Fighting Corruption in Asia’s Young Democracies: Taiwan and Korea Compared
THIS EVENT IS ARCHIVED
Speaker: Prof Christian Göbel
Date: 26 February 2016Time: 1:00 PM
Finishes: 26 February 2016Time: 3:00 PM
Venue: Russell Square: College Buildings Room: KLT
Type of Event: Special Lecture
How successful has anti-corruption in Taiwan and Korea been? Which factors benefit, and which factors hinder the fight against corruption? Comparing the experience of Taiwan and Korea is instructive because they are similar in many respects, but differ in their approaches to anti-corruption. In both countries, the people had high hopes that democratisation would mitigate political corruption, but were disappointed: according to some observers, political corruption has even worsened with the advent of democracy. Based on evidence gathered in several rounds of field research in Taiwan, the lecturer will argue that democratization alone is not enough to initiate anti-corruption programs, but needs to be paired with or followed by a change in ruling parties. He will also illustrates how a fundamental mismatch between the interests of the dominant political actors and the institutions that incentivize corrupt behaviour benefits anti-corruption. Counter-intuitively, this tends not to be the case when political corruption occurs in transient networks of little complexity, but when the new rulers are faced with sophisticated, complex and deeply embedded structures that make access for outsiders difficult.
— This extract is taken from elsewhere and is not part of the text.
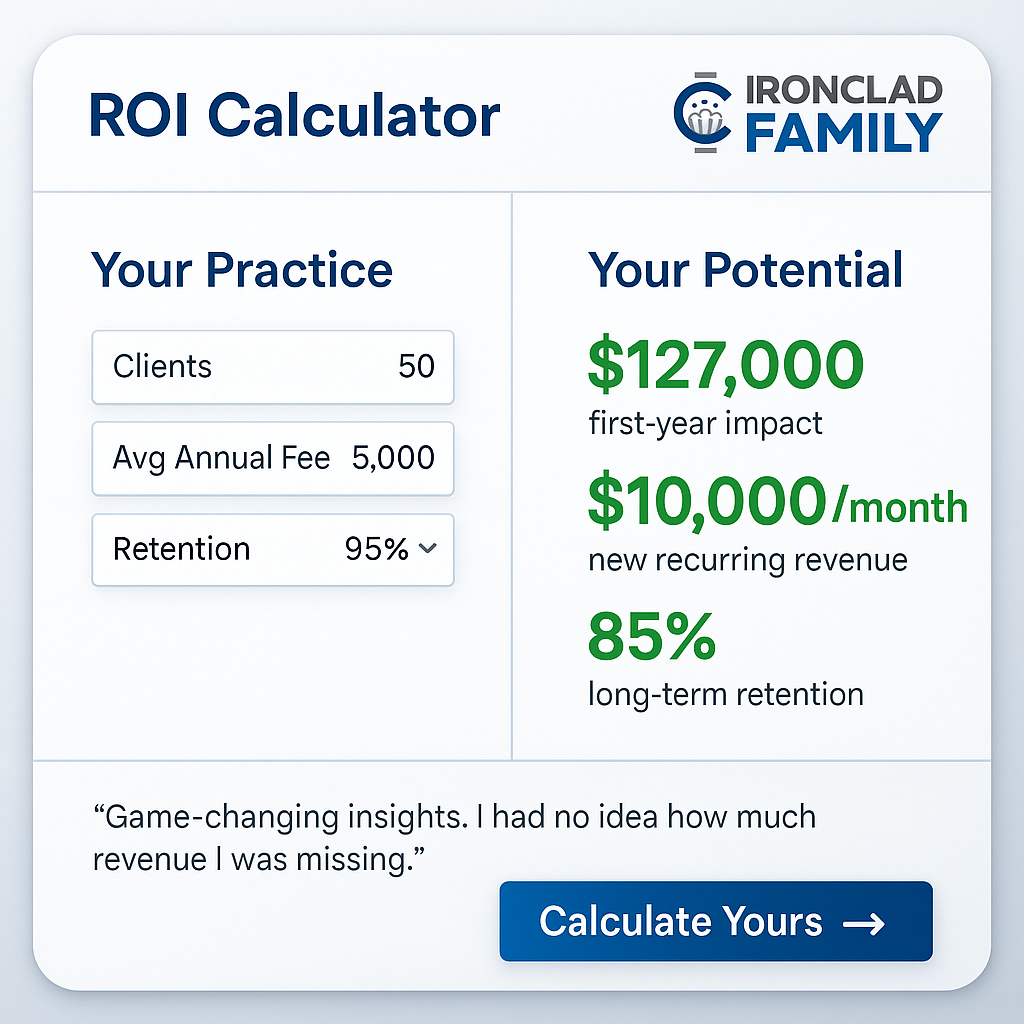Click the Game-changing insights testimonial quote
This screenshot has width=1024, height=1024.
pos(454,837)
Christian Göbel is Deputy Head of the Department of East Asian Studies at the University of Vienna and University Professor of Modern China Studies. A political scientist and sinologist by training, his research is concerned with institutional change on both sides of the Taiwan strait. He has published widely on Taiwan’s democratic consolidation, especially on anti-corruption and the impact of local clientelist networks on the quality of government in Taiwan. His recent projects examine the impact of legal reforms on anti-corruption in Taiwan, and the effects of digital technology on local governance in Mainland China. Data derived from expert interviews, expert surveys and web harvesting is processed by means of qualitative content analysis, text statistical methods and inferential statistics.